• Task prompt
Say only the number of lines in the entries below that contain "agent".

═════ Data under study

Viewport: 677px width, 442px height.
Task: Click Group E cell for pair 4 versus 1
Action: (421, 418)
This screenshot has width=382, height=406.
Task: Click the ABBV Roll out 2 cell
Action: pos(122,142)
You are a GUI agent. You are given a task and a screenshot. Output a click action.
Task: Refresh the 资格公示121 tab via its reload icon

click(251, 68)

══════════
═════ Data under study

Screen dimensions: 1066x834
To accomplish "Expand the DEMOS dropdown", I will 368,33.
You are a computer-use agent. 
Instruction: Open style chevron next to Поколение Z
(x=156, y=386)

══════════

• Output of the exercise
2